● **RAW DATA**:

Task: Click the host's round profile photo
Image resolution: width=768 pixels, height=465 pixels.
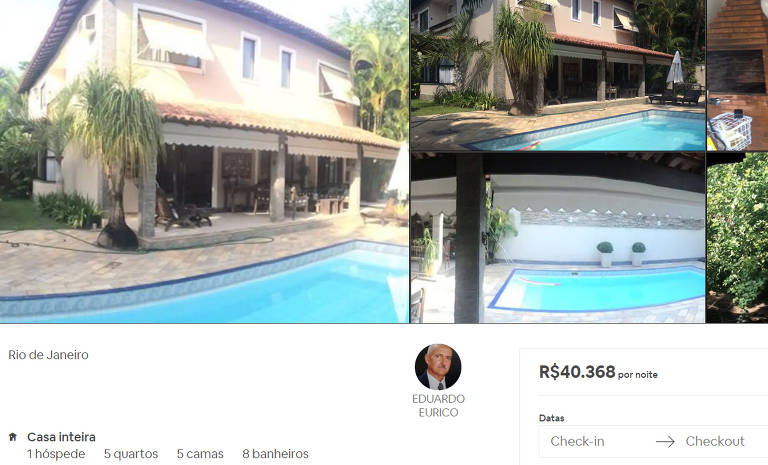Action: 438,367
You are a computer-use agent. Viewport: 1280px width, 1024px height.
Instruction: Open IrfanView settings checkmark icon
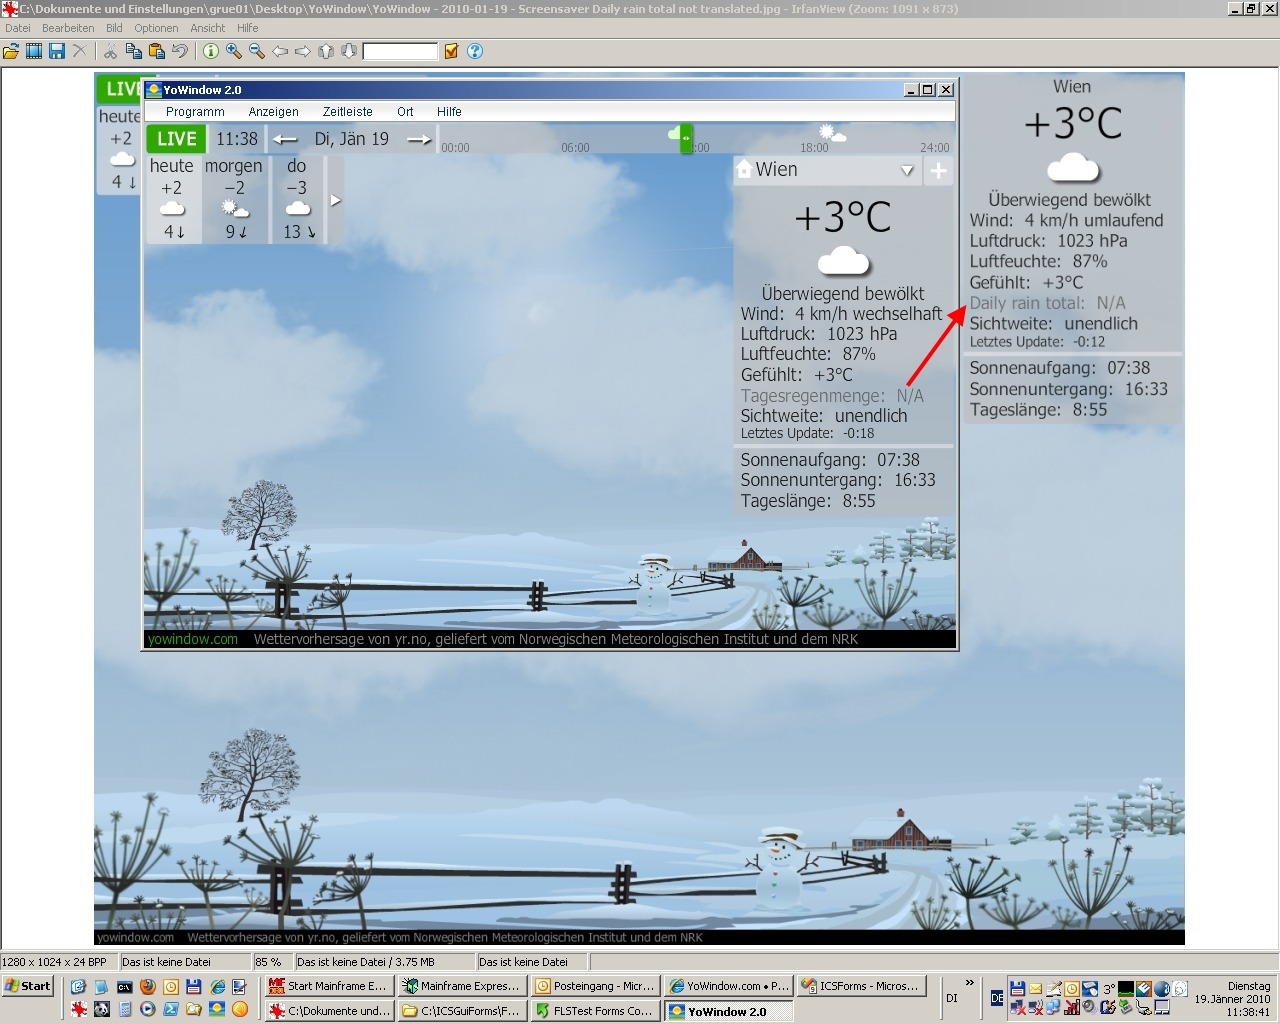[x=451, y=51]
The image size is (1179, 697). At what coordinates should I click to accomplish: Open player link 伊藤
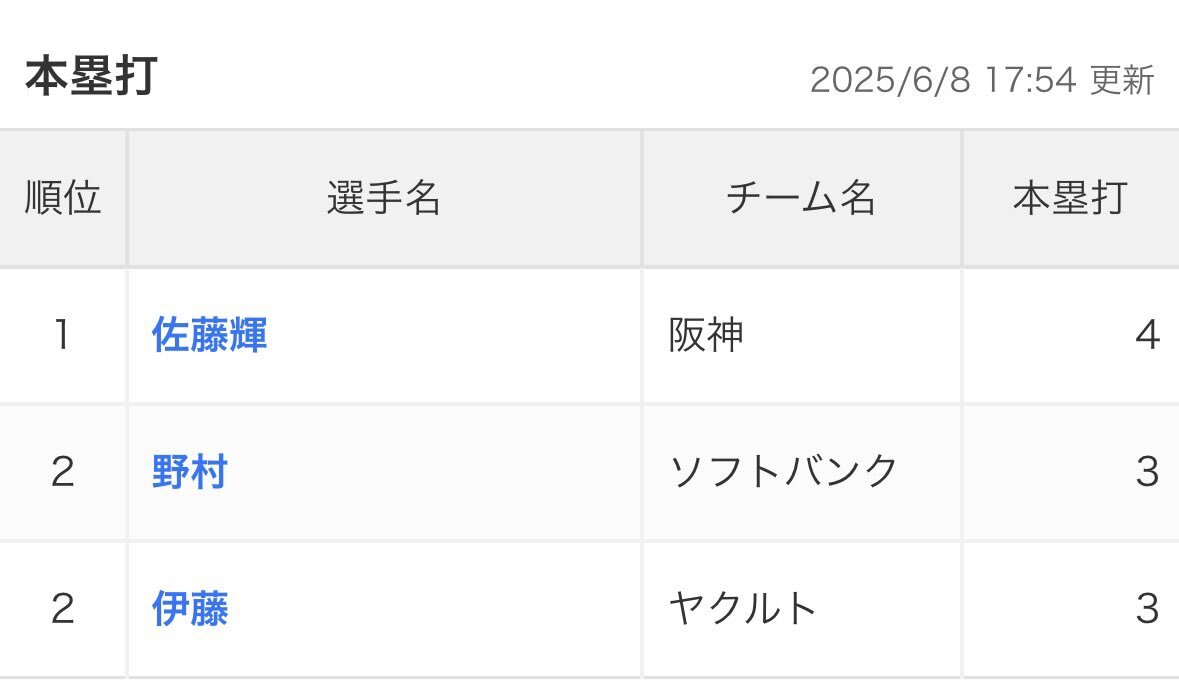189,609
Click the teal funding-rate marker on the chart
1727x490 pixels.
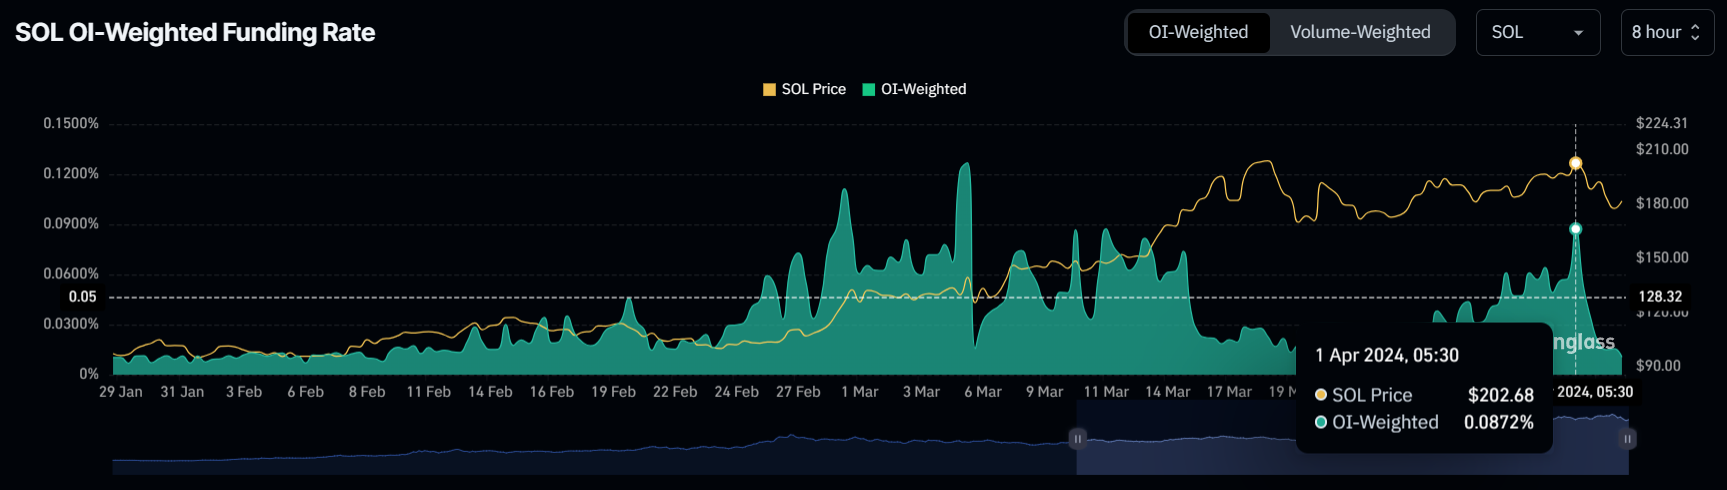[x=1575, y=229]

● **DIRECTIONS**:
Pictures are not part of the copy. Output only the lines from the one with "Click the teal" through the final line of the records, exactly as given.

● **RESULT BELOW**:
Click the teal funding-rate marker on the chart
1727x490 pixels.
[x=1575, y=229]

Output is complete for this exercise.